Le courrier insiste particulièrement sur le projet des 48 logements de l’ancienne entreprise Royer, présenté comme un sujet ayant suscité « beaucoup d’interrogations, de craintes et un mécontentement général ». L’association y souligne aussi les incertitudes concernant le devenir des « dents creuses », boulevard Bazin comme le long de l’avenue Carraz, où de futures opérations pourraient être déposées par des promoteurs.
Dans son courrier, Ensemble Pour Chenôve rappelle que les opérations réalisées dans ces espaces libres ou libérés ne sont pas de simples projets immobiliers isolés. Parce qu’elles s’insèrent au cœur de quartiers déjà constitués, elles peuvent avoir des effets directs sur la vie quotidienne des riverains : densification de l’habitat, circulation, stationnement, gestion des eaux pluviales, préservation des espaces végétalisés, ensoleillement, vis-à-vis et qualité paysagère.
L’association prend soin de préciser qu’elle ne s’oppose pas « par principe à l’acte de construire ». Elle reconnaît l’importance de permettre à de nouveaux habitants d’accéder à un logement décent et à certains locataires de bénéficier de logements neufs et de meilleure qualité. Mais elle estime que ces objectifs ne peuvent être atteints durablement que dans un cadre maîtrisé et discuté avec la population.
Le courrier adressé au maire se veut également une invitation au dialogue. L’association explique ne pas vouloir alimenter les rumeurs ni répondre à la place de l’exécutif local. Elle demande au contraire que la municipalité puisse venir répondre directement aux questions des habitants, clarifier les projets à venir et préciser la manière dont la concertation sera organisée.

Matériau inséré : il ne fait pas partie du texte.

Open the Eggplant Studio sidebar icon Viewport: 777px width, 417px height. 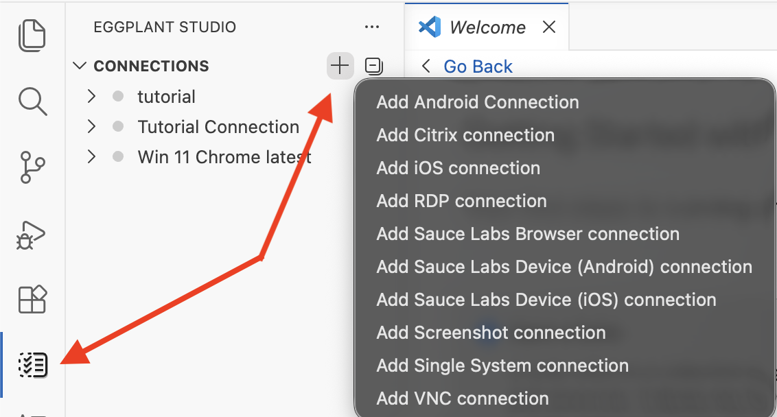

E.P.C. rappelle enfin que Thierry Falconnet a souvent évoqué la volonté de consulter les habitants avant l’engagement de nouveaux projets le long de l’avenue Carraz, avec le souci de préserver les quartiers historiques et les zones pavillonnaires, considérés comme une composante importante de l’identité de Chenôve. C’est dans ce cadre que l’association souhaite l’organisation d’une rencontre ouverte aux habitants concernés par l’aménagement urbain.
Pour les participants à la réunion, l’enjeu dépasse désormais le seul projet Nexity ou une opération ponctuelle rue Jules-Ferry. Il s’agit de savoir comment le sud de Chenôve et de Marsannay-la-Côte va évoluer dans les prochaines années. L’arrivée possible de plusieurs milliers de nouveaux habitants pourrait modifier en profondeur l’équilibre du secteur. Sans études d’impact compréhensibles, sans explications publiques et sans concertation réelle, le risque est de voir grandir un sentiment de dépossession parmi les riverains.
En demandant officiellement une rencontre au maire, l’association E.P.C. entend donc replacer les habitants au cœur du débat. Elle affirme qu’un développement harmonieux de la commune ne peut reposer uniquement sur la nécessité de construire, mais doit aussi tenir compte des attentes légitimes de ceux qui vivent déjà dans ces quartiers. Reste désormais à savoir quelle réponse la municipalité apportera à cette demande de dialogue.